* **EXERCISE**
Among the entries below, how many lines include "computer"? Answer with the number only.
=== Section Start ===
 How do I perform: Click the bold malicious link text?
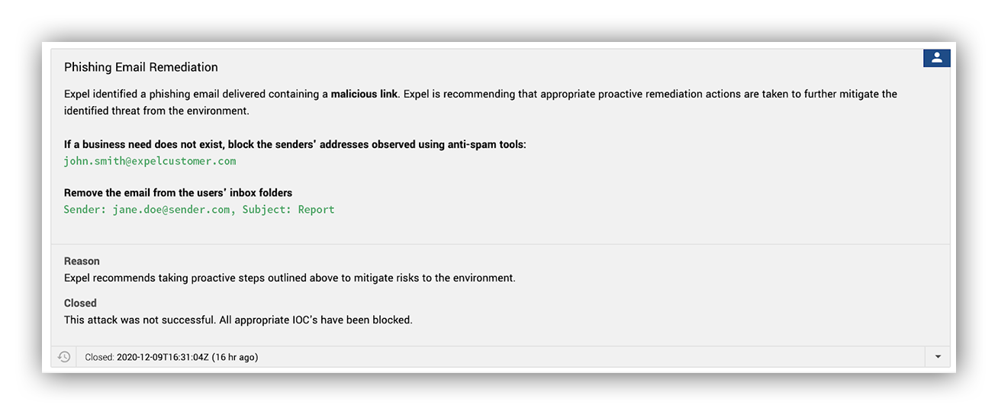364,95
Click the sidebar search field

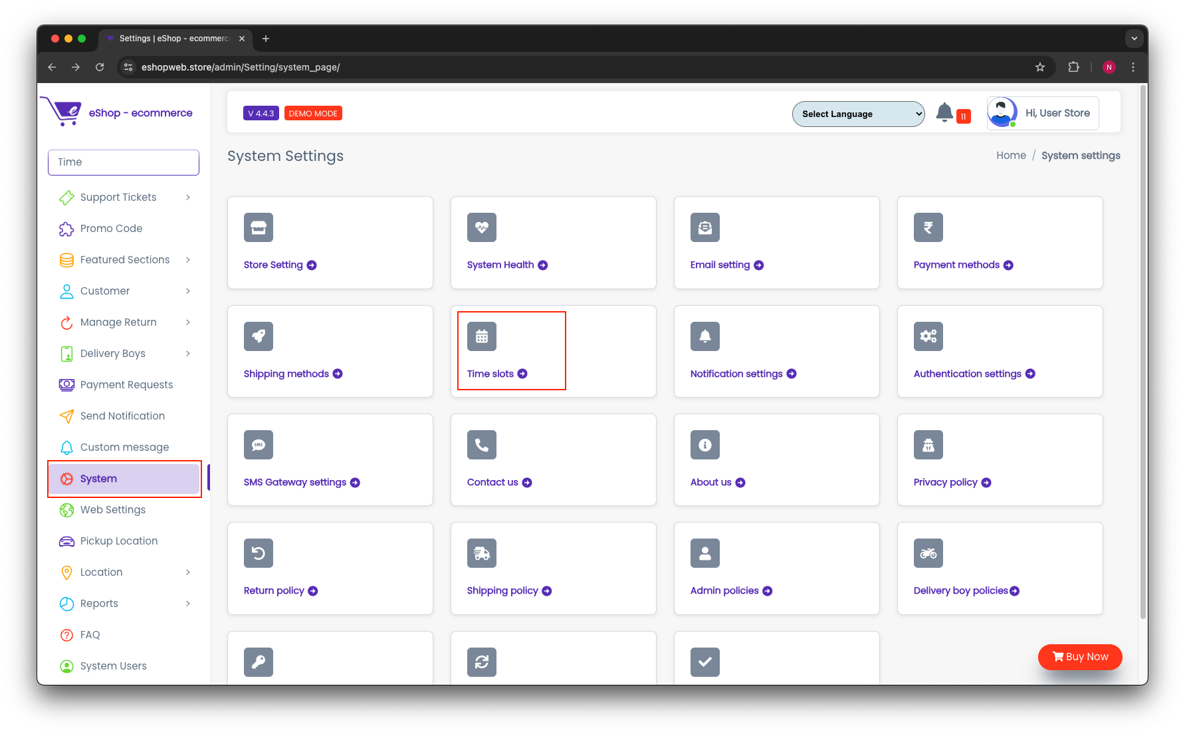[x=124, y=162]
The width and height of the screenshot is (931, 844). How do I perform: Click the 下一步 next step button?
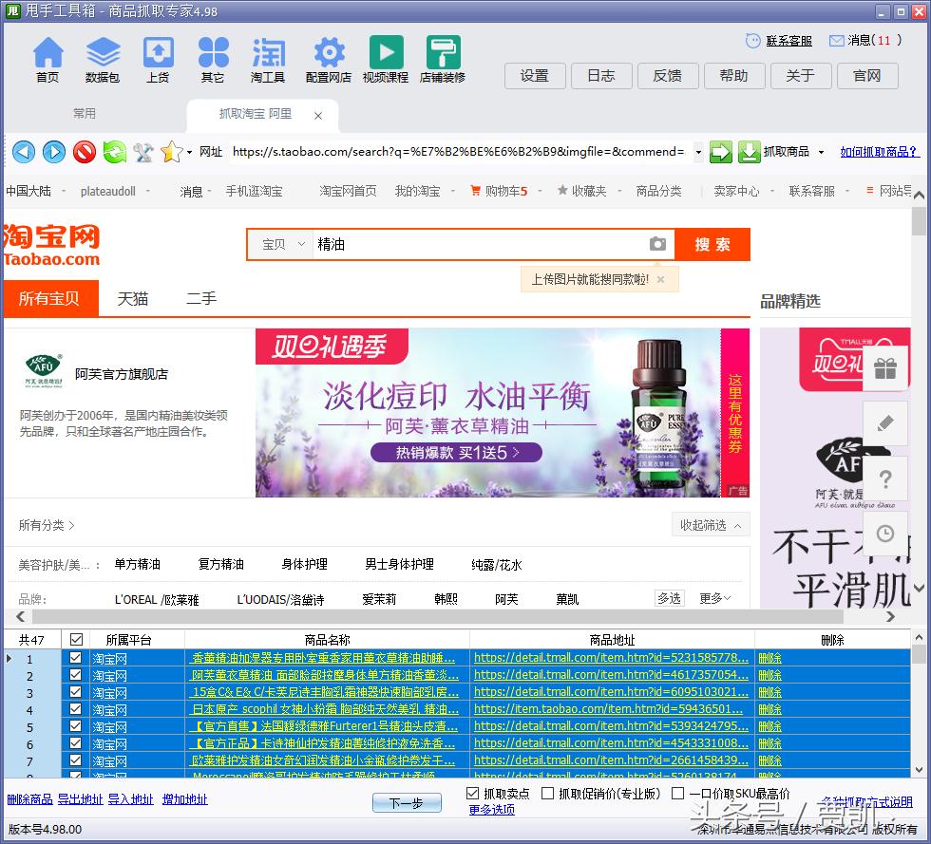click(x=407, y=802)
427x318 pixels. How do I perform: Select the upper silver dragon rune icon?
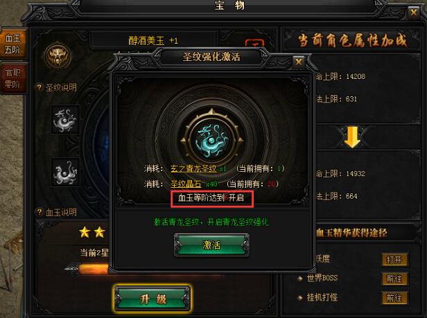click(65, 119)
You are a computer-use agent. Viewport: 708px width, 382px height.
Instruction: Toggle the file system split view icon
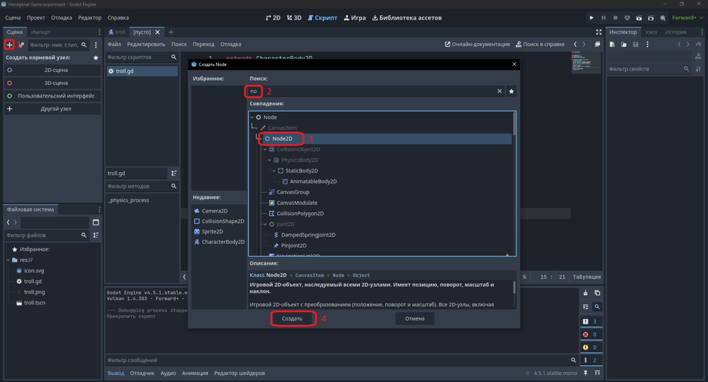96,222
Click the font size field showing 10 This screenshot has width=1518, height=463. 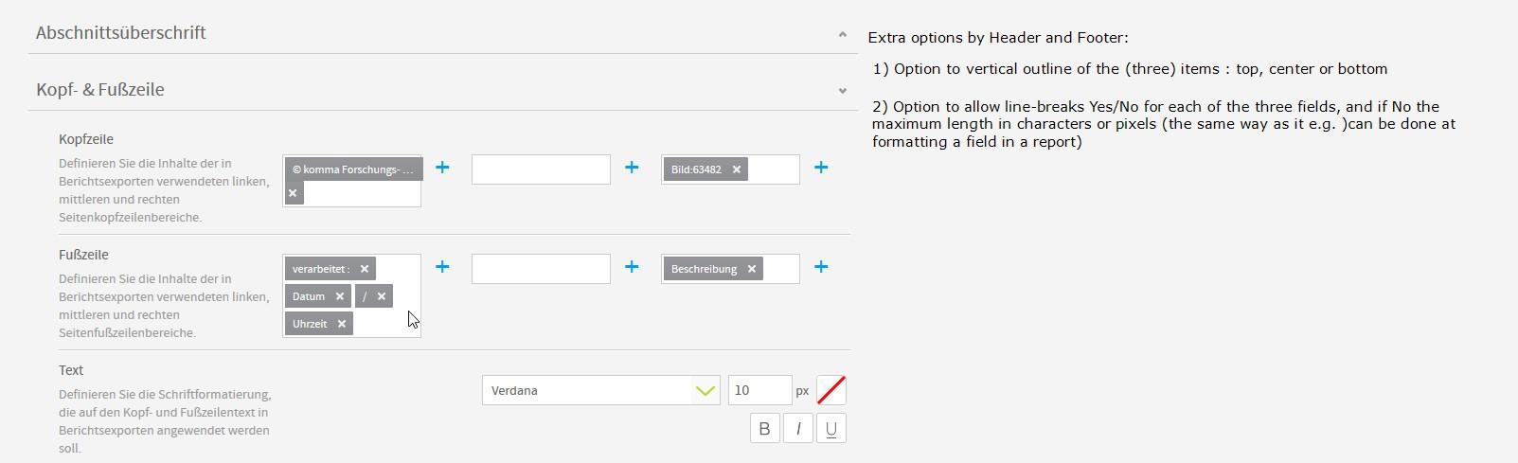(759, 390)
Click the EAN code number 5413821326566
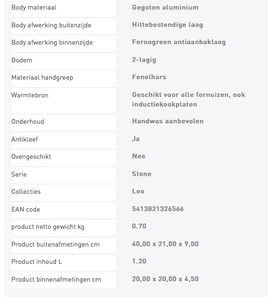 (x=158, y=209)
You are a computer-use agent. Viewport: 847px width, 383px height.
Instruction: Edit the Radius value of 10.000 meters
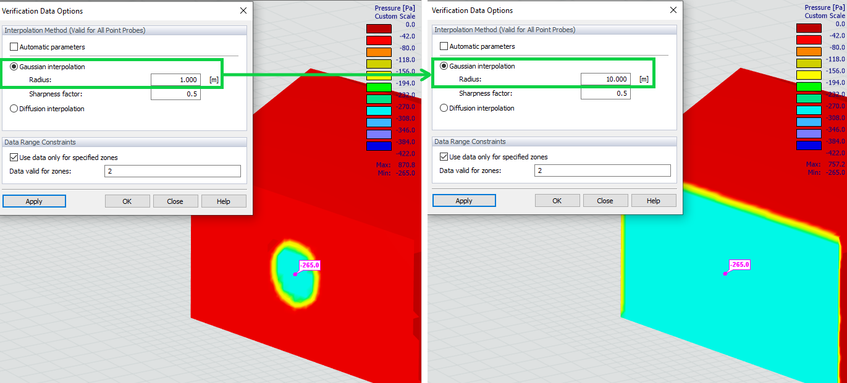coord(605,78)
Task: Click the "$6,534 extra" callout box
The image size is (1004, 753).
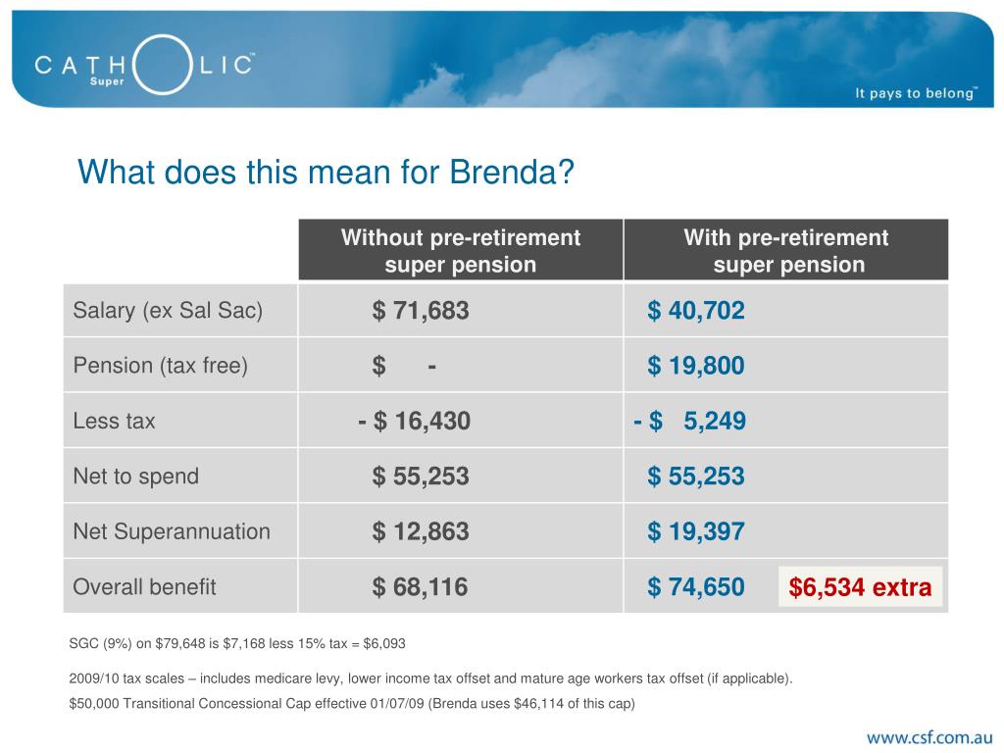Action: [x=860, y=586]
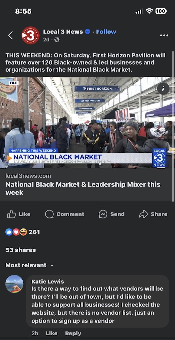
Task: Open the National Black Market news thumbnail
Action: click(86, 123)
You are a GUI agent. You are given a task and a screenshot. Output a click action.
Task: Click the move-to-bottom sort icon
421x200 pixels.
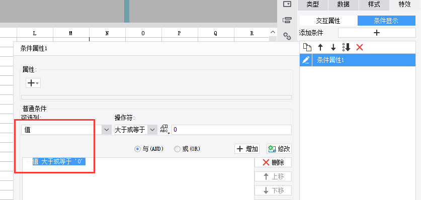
=== Section End ===
* **TASK RESPONSE**
2